■ TEXTE FOURNI
FRANCE: Le médecin soupçonné d’euthanasie remis en liberté
Le médecin urgentiste de l’hôpital de Bayonne (Pyrénées-Atlantiques) suspecté d’avoir provoqué la mort d’au moins quatre patientes et mis en examen vendredi pour “empoisonnement sur personnes particulièrement vulnérables” a été remis en liberté sous contrôle judiciaire, a-t-on appris de source judiciaire.
Le parquet, qui avait requis le placement en détention provisoire de ce praticien de 50 ans, a indiqué son intention d’interjeter appel de cette remise en liberté.
Vendredi après-midi le procureur adjoint, Marc Mariée, a indiqué qu’il avait saisi de l’enquête deux juges d’instruction.
Il est reproché au médecin, qui encourrait la réclusion criminelle à perpétuité en cas de procès, d’avoir injecté des substances “ayant entraîné le décès immédiat” d’au moins quatre personnes âgées considérées comme en fin de vie. Les patients devaient être accueillis dans un service de soins palliatifs.
Les faits se seraient déroulés ces cinq derniers mois, jusqu’au décès d’une femme de 92 ans le 3 août qui a éveillé les soupçons d’agents hospitaliers du service des urgences, lesquels ont alerté leur hiérarchie.
Le médecin a été vu entrer dans la chambre de la vieille dame avec une seringue, rapporte vendredi le quotidien Sud-Ouest. Placé en garde à vue mercredi, il aurait reconnu les faits devant la police en disant avoir utilisé un médicament à base de curare, provoquant la mort.
Le directeur général du centre hospitalier, Michel Glanes, a immédiatement saisi le procureur de la République.
L’Association des médecins urgentistes de France (Amuf) parle d’un événement d’une “gravité majeure” et envisage un problème personnel.
“Nous soulignons l’insuffisance générale de suivi des médecins hospitaliers par la médecine du travail dont le rôle devrait être majeur pour que les praticiens hospitaliers rencontrant des difficultés soient accompagnés dans l’exercice de leur travail“, dit-elle dans un communiqué.
La porte-parole du gouvernement, Valérie Pécresse, a estimé que la France était confrontée à une mauvaise application d’une loi de 2005 sur l’euthanasie dite “passive“, qui permet dans certains cas l’arrêt des traitements et l’administration de médicaments anti-douleur à des doses pouvant être mortelles.

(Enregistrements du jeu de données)
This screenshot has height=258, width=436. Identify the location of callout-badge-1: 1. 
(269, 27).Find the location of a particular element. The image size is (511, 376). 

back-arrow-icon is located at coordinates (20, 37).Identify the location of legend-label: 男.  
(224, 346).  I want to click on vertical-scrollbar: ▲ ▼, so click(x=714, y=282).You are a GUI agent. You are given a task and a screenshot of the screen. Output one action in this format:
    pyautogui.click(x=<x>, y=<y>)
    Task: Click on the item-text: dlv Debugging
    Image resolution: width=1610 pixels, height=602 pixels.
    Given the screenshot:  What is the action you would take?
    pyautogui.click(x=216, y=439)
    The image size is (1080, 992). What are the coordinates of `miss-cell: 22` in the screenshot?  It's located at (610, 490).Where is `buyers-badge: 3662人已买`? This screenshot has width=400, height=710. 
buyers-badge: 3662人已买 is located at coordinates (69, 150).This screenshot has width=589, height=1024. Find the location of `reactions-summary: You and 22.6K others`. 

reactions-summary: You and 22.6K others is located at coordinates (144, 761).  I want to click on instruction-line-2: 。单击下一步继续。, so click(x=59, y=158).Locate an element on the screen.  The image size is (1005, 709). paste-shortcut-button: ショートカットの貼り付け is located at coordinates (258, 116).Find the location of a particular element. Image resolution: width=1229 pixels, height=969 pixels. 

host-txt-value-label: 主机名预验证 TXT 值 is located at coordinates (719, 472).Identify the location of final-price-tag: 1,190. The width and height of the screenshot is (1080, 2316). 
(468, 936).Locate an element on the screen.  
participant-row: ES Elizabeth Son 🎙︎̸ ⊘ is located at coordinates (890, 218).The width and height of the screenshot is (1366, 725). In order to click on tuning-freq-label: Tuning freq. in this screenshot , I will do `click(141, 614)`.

■ ÉNONCÉ DE LA TÂCHE
Rédigez la suite de l'article sur le médecin urgentiste de Bayonne soupçonné d'euthanasie, en reprenant juste après sa dernière phrase. Ces enregistrements sont issus d'une source distincte.

■ RÉSULTAT ATTENDU
“La loi n’est pas toujours forcément bien appliquée à l’hôpital. Cette loi, elle permet de laisser mourir. Elle est appliquée, mais de manière diverse selon les hôpitaux, et parfois avec des difficultés ou des rigidités plus grandes dans certains établissements“, a-t-elle déclaré sur RMC.
Des personnalités du monde médical soutiennent cependant que cette loi est insuffisante car elle ne couvre pas l’aide à mourir ou euthanasie “active“, l’administration de substances destinées à provoquer directement la mort, dans le cas où l’arrêt des traitements n’interrompt pas l’agonie.
Lors du dernier procès en la matière, aux assises de la Dordogne en 2007, Laurence Tramois, médecin reconnu coupable d’une telle action par injection de chlorure de potassium à une malade en phase terminale, a été condamnée à un an de prison avec sursis, sans inscription au casier, la peine minimale qui permet de continuer d’exercer.
Lors de ce procès, de nombreux témoins du monde médical avaient déclaré que cette pratique était courante dans les hôpitaux, des recettes de “cocktails lytiques” de médicaments – des mélanges ayant pour effet de provoquer la mort – étant connues dans cet univers.
Ce procès avait été précédé par un appel public de 2.134 soignants demandant une réforme légalisant l’aide à mourir active. Ils soulignaient qu’en France, fait plutôt spécifique en Europe, 75% des décès survenaient à l’hôpital.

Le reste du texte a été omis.